ChalkBee
Guides Β· 3 July 2026 Β· 8 min read

How to teach reading comprehension: a step-by-step guide

Decoding is reading the words. Comprehension is understanding them, and it is the part that decides whether a child actually learns from what they read. The good news is that comprehension is teachable with a handful of concrete strategies and a steady routine. Here is how.

What comprehension actually is

Comprehension is building meaning from a text: following what happens, holding on to details, inferring what is not said outright, and connecting it to what you already know. A child can read every word on a page and still understand almost none of it, which is why comprehension needs teaching in its own right, not just more reading.

It rests on three things: fluent decoding so attention is free for meaning, enough vocabulary and background knowledge to make sense of the topic, and active strategies for working out meaning. You build all three at once.
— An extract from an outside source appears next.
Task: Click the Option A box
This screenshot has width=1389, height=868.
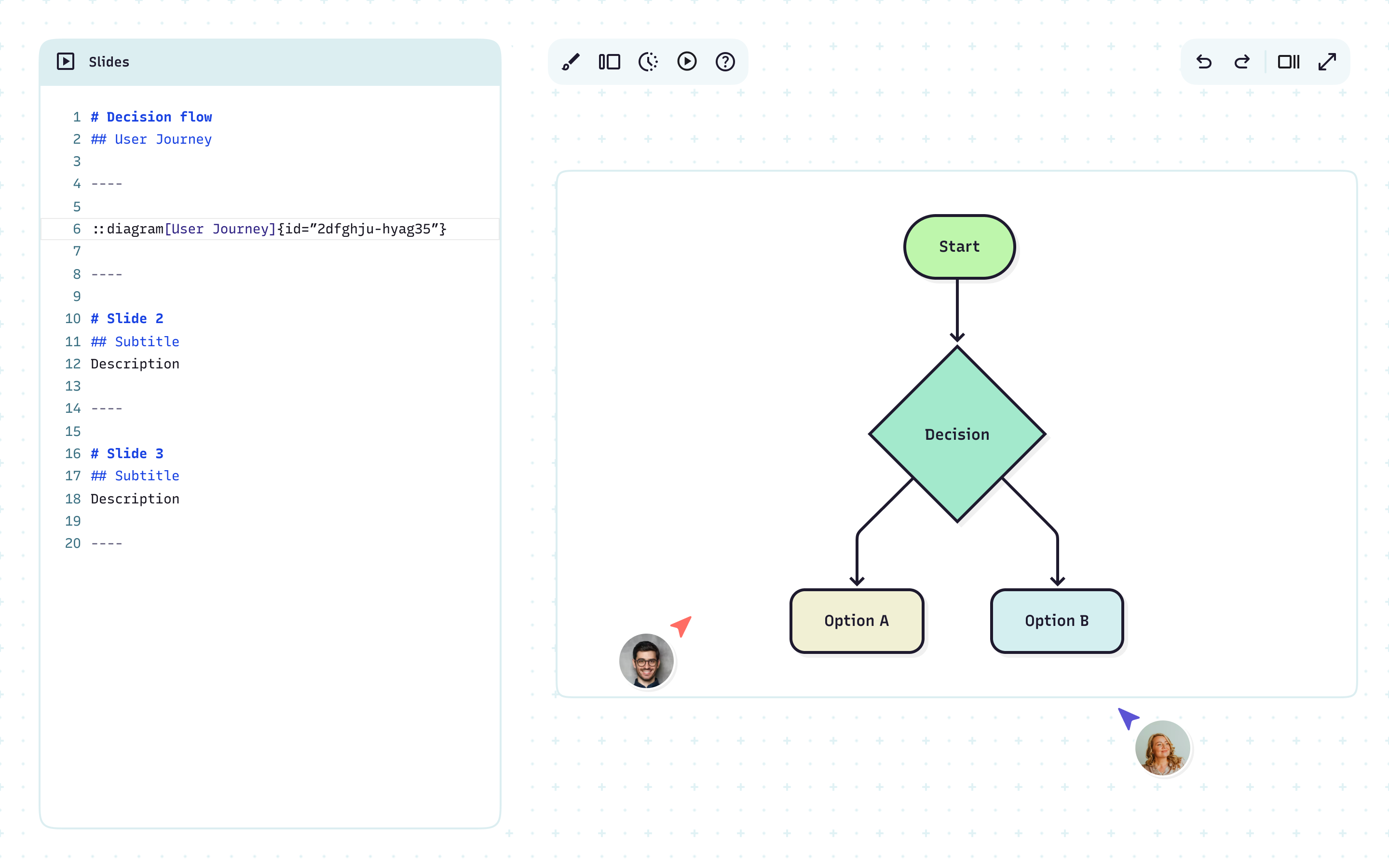Action: click(x=856, y=621)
The core strategies, in order

  • Predict: before reading, look at the title and pictures and guess what it is about. This primes background knowledge.
  • Question: teach children to ask and answer who, what, where, when, why and how as they read.
  • Visualise: have them picture the scene, it turns words into memory.
  • Infer: practise reading between the lines, what does the text imply that it does not say?
  • Summarise: retell the main idea in one or two sentences. If they can summarise it, they understood it.
  • Monitor: teach them to notice when a sentence stopped making sense, and to reread.

What to focus on by grade

StageFocus
Pre-K to KindergartenRetell a story in order; answer simple who and what questions aloud.
Grades 1 to 2Main idea, sequencing, simple inference; short passages with picture support.
Grades 3 to 4Inference, cause and effect, main idea vs detail; non-fiction and fiction.
Grades 5 to 6Theme, author's purpose, comparing texts, summarising longer passages.
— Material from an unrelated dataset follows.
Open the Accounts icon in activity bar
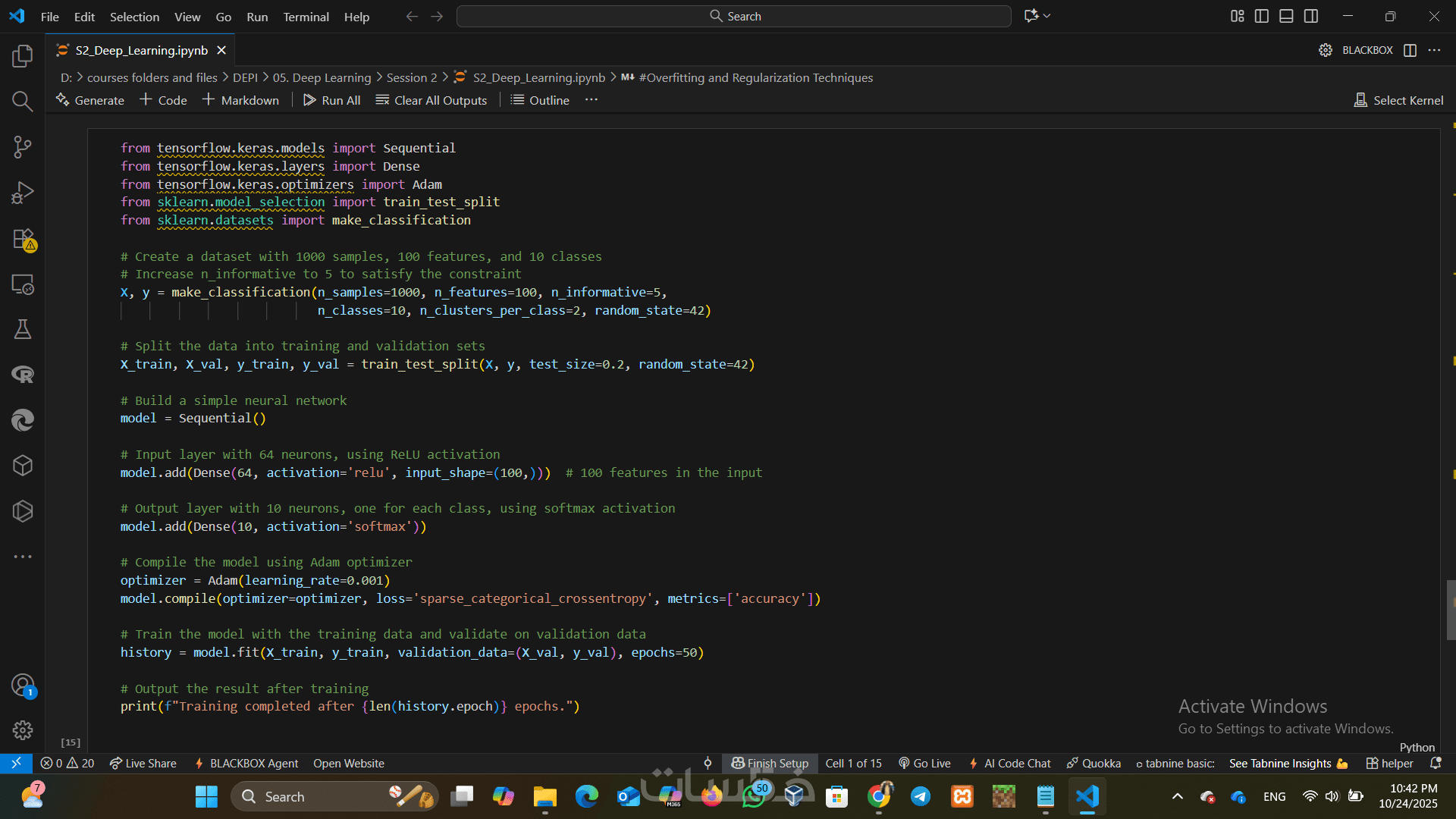1456x819 pixels. click(23, 685)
The question types to practise

Comprehension questions fall into levels, and children need practice across all of them, not just the easy ones.
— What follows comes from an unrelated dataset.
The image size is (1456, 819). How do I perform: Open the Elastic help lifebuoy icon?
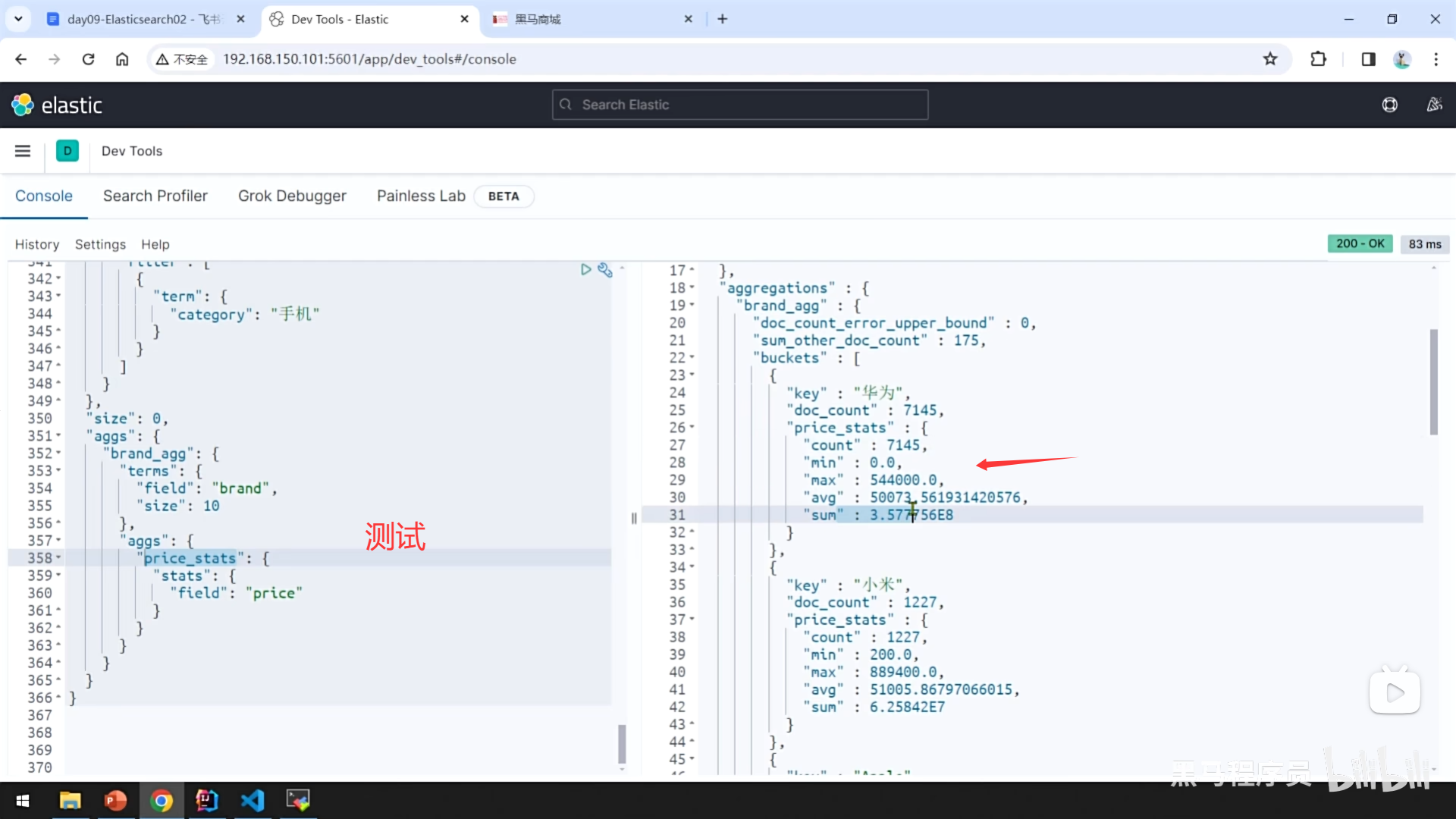[x=1389, y=105]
  • Right there: the answer is stated directly in the text.
  • Think and search: the answer is in the text but spread across sentences.
  • Author and you: combine the text with your own knowledge to infer.
  • On your own: use the text as a springboard for opinion or connection.

A simple weekly routine

  • Monday: read a short passage together, model one strategy aloud (say, predicting).
  • Tuesday: reread, answer right-there and think-and-search questions.
  • Wednesday: focus on inference, ask author-and-you questions.
  • Thursday: summarise the passage in one or two sentences.
  • Friday: a fresh passage on a similar topic, child works independently.

Common mistakes to avoid

  • Only asking literal questions, so children never practise inference.
  • Choosing passages that are too hard to decode, which swamps comprehension.
  • Round-robin reading aloud, which stresses decoding over understanding.
  • Skipping the retell, it is the fastest check of whether they understood.